Meet Alexandria J. Hill, MD
On my 18th birthday, I was given a devastating health prognosis by a doctor lacking bedside manner and compassion. Receiving a grave diagnosis at such an early age strengthened my resolve to become a doctor. From this experience I strive to be the kind of doctor that listens, communicates and formulates a clear plan for my patients regarding their diagnosis and management.
I chose the subspecialty of Maternal-Fetal Medicine because it allows me to help patients with complex issues who require education and support regarding their condition. My goal is for each patient to understand their individualized plan and have all the information and resources to be active participants in their own care. I have a particular interest in working with women affected by maternal cardiac disease since I have dealth with it personally and written about it professionally.
Dr. Hill has been an active volunteer and mentor since her collegiate days. She has led teams in support of breast cancer awareness and fundraising, served as an educator for adolescent sexual health and is a faculty member for the Society of Maternal Fetal Medicine Critical Care Course in Phoenix, AZ. She is an advocate for women’s heart health, and still lectures at her alma mater (Texas A&M) to medical students.
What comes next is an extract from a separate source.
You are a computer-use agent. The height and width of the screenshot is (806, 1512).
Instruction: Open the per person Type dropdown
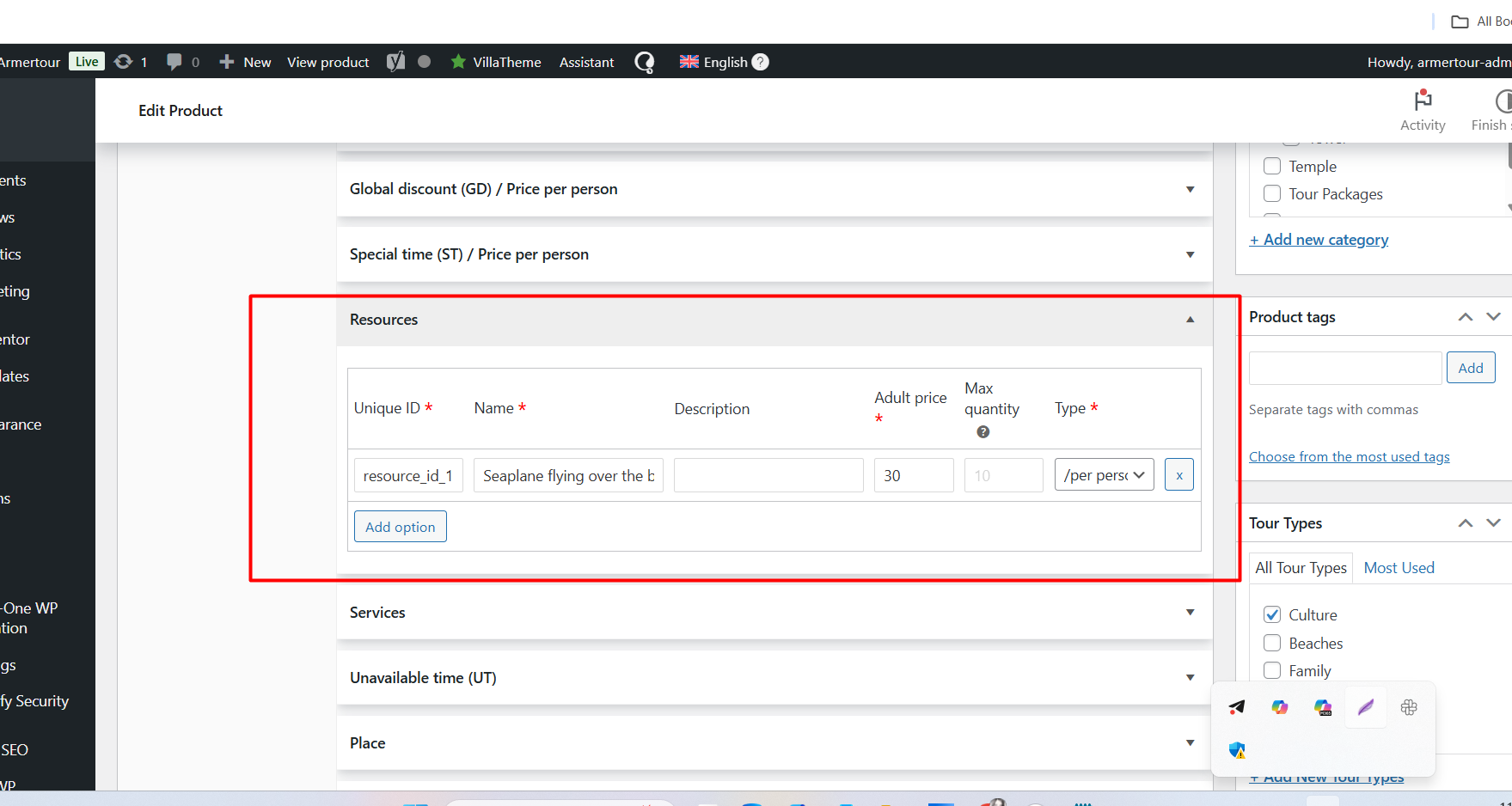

Dr. Hill joined the High Risk Pregnancy Center in March 2017. She is fluent in Spanish, having done a college exchange program in Spain and worked as a translator in Costa Rica prior to medical school.
Board Certified: Maternal-Fetal Medicine, Obstetrics & Gynecology
Fellowship: Maternal-Fetal Medicine, University of Texas Medical Branch, Galveston, TX
Residency: Obstetrics & Gynecology, Banner Health, Phoenix, AZ
MD: Texas A&M Health Science Center College of Medicine, College Station, TX
BS, Molecular Nutritional Science: Texas A&M University, College Station, TX
Memberships: American College of Obstetricians and Gynecologists, Society for Maternal-Fetal Medicine
Author: Publications regarding nephrotic syndrome, fetal alcohol syndrome, and cardiac disease in pregnancy.
Research: Group B Streptococcus and preterm labor; NADPH oxidase and fetal alcohol syndrome; nephrotic syndrome in pregnancy.